-- Text to read --
....

All that is still nonfiction, from the author's note, but it shows how W. E. Johns' short time in the war gave him 102 Biggles books' worth of ideas for adventure (eventually including Biggles, the interplanetary explorer.) As the book moves into the story of Biggles, it has many helpful footnotes explaining the concept and significance of terms such as officers mess, DH-9, Lewis gun, and the difference between white and black smoke from anti-aircraft fire.
To Inspire Future Generations
The Vintage Aero Flying Museum owes its existence in part to this type of book (such as the 1913 book in the Parks collection Dave Dashaway, the Young Aviator), which inspired the young James Parks' interest in WWI aviation. Eventually he realized that not only were these amazing stories closely based on fact, but some of the men in them were his father's Sunday dinner guests. That started his collection of artifacts and information. (Read more about it in Men of the First War in the Third Dimension.)
We can say from personal experience these stories haven't lost their interest for 21st-century kids. Likewise, we frequently recommend Eddie Rickenbacker's autobiography to boys, explaining it as an adventure book for boys that also happens to be true. With two airplane crashes, acehood, racecar career, losing and making fortunes, being lost at sea, being a presidential envoy to Russia, and more, Eddie Rickenbacker would surely fall in Johns' category of "one who seemed to bear a charmed life." Note to parents: Biggles: the Camels are Coming has some strong language, but mild compared to the average schoolyard of today.

....

-- Given information --

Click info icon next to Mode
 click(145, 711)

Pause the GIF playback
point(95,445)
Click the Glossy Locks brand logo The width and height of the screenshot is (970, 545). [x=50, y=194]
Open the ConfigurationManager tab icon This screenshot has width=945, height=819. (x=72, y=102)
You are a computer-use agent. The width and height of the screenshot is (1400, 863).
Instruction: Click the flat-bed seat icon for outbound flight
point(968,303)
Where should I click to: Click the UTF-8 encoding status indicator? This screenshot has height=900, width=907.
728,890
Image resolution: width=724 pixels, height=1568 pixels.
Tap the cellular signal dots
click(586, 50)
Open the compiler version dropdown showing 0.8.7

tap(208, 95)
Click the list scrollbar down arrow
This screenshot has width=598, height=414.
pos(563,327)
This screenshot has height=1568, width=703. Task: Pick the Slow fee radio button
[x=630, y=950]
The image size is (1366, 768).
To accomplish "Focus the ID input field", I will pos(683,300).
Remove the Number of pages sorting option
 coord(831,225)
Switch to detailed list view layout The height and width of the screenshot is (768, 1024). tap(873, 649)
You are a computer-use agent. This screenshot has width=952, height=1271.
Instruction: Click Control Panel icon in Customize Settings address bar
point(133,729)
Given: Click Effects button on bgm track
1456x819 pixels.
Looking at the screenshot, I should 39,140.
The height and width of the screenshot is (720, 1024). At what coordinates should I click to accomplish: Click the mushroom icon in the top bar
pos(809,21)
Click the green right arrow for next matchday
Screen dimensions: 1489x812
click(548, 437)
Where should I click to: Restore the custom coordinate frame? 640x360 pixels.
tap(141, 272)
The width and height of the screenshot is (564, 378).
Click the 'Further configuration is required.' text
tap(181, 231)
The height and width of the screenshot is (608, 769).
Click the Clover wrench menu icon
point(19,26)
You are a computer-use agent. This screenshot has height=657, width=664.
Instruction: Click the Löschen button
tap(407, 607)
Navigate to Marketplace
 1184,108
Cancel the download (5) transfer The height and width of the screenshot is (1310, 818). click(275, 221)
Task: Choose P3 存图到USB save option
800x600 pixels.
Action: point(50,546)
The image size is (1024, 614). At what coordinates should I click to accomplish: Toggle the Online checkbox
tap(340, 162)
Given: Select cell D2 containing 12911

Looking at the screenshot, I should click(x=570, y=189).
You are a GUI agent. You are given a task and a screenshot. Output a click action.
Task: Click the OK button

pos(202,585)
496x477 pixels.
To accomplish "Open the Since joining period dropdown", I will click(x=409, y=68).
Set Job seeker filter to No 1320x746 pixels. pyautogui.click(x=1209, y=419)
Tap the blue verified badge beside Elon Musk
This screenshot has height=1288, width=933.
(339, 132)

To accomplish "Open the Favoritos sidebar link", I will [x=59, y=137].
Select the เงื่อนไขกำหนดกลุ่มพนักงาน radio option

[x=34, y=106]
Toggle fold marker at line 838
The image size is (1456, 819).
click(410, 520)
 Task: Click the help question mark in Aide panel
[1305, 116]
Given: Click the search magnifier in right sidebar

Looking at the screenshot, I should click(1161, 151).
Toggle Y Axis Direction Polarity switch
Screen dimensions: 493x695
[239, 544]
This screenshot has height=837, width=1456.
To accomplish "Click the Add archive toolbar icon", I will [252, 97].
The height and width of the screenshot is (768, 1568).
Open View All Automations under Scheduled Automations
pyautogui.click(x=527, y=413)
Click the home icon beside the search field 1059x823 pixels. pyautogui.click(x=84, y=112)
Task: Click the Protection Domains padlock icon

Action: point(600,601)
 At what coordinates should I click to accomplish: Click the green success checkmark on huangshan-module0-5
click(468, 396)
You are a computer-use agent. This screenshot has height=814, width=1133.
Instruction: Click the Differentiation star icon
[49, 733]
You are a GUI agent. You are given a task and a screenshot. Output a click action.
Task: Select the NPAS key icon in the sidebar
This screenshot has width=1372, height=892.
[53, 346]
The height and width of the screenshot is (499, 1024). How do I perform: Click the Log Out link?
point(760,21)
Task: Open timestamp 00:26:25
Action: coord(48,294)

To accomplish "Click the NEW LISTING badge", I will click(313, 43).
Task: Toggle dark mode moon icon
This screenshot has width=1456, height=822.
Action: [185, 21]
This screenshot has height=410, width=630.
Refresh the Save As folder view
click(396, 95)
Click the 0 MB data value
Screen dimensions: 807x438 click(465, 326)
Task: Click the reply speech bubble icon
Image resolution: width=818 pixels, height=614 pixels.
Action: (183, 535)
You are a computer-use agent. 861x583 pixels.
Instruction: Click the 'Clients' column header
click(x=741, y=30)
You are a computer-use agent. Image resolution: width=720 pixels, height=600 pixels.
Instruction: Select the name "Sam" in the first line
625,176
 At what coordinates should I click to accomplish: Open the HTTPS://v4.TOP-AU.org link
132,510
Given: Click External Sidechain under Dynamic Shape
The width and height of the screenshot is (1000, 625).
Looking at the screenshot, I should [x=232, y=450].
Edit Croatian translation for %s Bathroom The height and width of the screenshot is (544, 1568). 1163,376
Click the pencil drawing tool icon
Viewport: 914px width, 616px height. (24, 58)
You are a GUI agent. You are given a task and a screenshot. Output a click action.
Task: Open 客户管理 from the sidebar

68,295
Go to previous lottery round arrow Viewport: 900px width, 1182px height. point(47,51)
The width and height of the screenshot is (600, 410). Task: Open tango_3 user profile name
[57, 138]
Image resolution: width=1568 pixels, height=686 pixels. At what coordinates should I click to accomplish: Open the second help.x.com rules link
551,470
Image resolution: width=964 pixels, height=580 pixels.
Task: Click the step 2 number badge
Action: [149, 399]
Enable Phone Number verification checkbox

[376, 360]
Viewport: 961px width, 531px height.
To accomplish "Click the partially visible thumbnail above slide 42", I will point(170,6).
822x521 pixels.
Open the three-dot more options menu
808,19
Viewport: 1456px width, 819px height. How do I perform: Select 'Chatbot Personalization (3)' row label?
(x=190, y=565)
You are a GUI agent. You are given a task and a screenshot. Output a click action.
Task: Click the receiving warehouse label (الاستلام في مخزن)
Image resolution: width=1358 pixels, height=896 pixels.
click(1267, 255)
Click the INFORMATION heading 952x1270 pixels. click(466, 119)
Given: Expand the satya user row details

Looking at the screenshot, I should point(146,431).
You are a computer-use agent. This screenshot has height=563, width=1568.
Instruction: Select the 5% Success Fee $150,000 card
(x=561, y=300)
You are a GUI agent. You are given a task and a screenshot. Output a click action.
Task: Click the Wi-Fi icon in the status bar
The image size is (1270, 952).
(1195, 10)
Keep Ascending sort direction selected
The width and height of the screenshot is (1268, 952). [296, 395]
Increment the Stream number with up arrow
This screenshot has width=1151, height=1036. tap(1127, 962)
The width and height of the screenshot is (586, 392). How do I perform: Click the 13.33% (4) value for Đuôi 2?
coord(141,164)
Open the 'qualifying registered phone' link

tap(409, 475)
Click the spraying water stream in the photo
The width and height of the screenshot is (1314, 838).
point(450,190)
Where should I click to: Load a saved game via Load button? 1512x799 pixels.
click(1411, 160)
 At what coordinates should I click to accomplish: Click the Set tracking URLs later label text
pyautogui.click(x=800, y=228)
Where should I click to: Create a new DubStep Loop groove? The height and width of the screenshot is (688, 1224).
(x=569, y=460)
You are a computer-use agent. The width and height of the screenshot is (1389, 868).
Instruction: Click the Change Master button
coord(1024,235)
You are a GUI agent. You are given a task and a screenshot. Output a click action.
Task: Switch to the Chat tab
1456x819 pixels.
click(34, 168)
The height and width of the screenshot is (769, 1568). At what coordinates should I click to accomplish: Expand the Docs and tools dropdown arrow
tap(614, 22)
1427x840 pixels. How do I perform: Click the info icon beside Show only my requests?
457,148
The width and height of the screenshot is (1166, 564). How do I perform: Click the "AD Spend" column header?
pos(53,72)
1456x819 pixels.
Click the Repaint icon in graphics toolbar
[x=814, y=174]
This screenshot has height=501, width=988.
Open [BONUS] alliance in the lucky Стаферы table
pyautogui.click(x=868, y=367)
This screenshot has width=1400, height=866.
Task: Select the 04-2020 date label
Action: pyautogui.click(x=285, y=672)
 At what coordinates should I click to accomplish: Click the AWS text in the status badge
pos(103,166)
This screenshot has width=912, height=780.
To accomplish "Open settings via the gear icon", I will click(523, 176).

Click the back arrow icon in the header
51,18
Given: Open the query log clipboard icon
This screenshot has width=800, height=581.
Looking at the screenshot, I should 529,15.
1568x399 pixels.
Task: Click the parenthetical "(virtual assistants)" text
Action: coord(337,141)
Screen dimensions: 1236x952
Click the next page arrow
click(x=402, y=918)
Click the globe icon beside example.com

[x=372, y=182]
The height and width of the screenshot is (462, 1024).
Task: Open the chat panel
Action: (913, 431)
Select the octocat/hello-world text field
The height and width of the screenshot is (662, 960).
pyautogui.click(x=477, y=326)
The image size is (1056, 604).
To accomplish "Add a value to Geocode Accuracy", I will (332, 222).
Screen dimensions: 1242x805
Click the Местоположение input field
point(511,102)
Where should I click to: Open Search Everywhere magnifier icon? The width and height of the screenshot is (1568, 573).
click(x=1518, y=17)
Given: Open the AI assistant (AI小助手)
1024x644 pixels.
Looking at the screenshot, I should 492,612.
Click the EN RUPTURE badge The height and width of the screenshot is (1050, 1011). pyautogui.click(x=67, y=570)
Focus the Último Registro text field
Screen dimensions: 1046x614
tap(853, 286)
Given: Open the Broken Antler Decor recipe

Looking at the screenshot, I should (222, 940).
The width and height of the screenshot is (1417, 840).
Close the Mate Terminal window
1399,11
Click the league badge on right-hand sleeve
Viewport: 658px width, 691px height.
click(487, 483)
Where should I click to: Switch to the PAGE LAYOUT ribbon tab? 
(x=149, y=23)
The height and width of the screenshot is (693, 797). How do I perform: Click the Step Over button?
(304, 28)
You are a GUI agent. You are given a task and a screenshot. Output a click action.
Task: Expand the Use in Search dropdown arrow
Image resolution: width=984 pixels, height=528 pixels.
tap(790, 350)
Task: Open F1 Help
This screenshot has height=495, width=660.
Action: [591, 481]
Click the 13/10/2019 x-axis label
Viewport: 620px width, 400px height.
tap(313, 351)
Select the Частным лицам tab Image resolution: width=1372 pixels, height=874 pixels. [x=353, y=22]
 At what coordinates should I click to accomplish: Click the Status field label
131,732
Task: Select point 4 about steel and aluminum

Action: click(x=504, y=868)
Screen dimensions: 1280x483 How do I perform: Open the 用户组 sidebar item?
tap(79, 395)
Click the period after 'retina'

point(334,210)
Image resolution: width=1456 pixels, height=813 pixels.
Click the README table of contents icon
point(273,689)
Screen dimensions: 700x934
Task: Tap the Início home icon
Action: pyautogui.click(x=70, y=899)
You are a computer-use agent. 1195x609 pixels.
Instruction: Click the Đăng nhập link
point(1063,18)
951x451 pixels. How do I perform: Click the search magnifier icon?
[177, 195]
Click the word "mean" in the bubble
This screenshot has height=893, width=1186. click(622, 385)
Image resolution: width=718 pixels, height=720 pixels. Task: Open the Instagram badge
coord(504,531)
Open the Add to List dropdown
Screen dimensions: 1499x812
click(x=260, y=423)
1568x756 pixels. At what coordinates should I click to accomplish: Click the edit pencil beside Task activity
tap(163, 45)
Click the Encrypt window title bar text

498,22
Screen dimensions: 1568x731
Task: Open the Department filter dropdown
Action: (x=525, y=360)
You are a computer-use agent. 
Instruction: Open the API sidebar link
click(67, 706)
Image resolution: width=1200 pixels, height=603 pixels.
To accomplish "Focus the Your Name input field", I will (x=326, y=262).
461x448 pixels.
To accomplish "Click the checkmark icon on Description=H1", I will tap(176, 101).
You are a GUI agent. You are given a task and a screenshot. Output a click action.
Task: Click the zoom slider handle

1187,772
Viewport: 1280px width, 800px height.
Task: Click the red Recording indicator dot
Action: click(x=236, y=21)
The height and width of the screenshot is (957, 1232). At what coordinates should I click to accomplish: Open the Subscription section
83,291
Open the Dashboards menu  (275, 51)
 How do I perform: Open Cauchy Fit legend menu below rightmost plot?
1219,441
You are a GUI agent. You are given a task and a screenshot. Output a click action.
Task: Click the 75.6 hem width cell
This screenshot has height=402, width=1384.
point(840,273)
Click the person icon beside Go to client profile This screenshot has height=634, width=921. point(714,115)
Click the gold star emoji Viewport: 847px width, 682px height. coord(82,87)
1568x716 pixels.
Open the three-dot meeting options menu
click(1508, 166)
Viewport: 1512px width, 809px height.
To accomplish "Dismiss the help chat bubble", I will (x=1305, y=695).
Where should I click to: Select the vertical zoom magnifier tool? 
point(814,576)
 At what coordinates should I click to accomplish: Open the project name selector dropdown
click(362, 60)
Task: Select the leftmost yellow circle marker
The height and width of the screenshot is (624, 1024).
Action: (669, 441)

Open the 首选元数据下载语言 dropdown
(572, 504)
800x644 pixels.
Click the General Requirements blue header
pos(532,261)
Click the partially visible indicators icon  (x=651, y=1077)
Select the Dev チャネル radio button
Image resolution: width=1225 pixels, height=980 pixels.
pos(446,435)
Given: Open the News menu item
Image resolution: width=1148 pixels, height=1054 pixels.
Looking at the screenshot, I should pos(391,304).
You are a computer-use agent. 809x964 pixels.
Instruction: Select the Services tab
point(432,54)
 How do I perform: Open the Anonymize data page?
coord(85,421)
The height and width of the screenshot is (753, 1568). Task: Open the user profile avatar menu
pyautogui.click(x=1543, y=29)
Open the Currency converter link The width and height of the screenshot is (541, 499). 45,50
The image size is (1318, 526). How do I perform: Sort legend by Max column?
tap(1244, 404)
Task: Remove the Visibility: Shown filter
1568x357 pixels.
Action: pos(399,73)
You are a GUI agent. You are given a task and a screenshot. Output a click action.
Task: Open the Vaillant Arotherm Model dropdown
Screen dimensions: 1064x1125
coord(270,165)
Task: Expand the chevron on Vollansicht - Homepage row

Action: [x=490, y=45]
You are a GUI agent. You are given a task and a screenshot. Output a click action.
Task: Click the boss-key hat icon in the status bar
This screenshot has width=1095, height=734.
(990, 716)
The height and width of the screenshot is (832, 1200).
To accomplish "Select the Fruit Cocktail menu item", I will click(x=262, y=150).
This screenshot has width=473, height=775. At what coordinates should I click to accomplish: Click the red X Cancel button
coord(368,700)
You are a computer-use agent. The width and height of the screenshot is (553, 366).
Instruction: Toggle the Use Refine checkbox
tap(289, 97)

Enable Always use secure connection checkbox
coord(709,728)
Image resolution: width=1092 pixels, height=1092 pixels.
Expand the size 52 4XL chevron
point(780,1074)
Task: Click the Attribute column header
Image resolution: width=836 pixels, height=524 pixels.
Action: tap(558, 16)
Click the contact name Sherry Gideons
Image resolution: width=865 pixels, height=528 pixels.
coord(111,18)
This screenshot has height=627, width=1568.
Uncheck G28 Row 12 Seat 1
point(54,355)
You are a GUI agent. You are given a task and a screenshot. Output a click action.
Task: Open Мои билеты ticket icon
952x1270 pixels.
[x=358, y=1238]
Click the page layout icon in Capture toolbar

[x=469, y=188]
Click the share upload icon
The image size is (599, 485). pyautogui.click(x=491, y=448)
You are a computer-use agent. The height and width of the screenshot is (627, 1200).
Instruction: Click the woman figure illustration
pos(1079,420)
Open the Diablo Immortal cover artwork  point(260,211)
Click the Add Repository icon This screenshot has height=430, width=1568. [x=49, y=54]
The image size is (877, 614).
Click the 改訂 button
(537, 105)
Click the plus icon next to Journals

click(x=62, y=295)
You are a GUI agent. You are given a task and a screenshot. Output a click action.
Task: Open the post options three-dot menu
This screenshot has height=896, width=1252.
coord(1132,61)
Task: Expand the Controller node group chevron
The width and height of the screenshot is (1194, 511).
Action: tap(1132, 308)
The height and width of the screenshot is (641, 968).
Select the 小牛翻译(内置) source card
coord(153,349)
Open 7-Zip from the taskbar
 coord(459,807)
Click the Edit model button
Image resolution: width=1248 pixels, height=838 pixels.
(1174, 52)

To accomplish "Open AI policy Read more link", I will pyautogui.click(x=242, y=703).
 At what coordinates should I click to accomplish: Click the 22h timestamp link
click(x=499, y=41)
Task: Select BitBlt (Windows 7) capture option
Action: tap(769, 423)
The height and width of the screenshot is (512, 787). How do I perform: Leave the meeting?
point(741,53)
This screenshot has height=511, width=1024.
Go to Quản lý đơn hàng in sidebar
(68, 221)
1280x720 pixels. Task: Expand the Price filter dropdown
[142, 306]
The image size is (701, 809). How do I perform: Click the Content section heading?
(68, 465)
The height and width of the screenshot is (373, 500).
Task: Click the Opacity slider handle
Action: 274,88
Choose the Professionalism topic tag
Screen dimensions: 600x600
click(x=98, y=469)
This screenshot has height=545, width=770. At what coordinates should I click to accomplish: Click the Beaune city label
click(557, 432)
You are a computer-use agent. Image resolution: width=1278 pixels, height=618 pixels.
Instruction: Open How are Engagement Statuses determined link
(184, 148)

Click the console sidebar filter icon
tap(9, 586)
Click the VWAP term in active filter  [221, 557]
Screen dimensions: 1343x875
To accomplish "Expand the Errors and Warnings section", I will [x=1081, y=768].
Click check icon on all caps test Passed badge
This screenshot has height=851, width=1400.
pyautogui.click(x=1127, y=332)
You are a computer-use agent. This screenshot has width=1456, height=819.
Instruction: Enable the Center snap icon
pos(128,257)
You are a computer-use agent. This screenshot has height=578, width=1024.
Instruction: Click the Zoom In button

....

-- Problems --
1. Using the text on the Biggles books, explain in one to three sentences why James Parks began collecting WWI aviation artifacts and information.
2. Answer these questions from the text on the Biggles books.
(a) How many Biggles books did W. E. Johns write?
(b) In what year was Dave Dashaway, the Young Aviator published?
(c) What does the note to parents say Biggles: the Camels are Coming contains?

-- Results of the tasks --
1. James Parks had become interested in WWI aviation through books like Dave Dashaway, the Young Aviator. He later realized that these stories were closely based on fact and that some of the men in them were his father's Sunday dinner guests. That realization started his collection.

2.
(a) 102
(b) 1913
(c) Some strong language, though mild compared to the average schoolyard of today.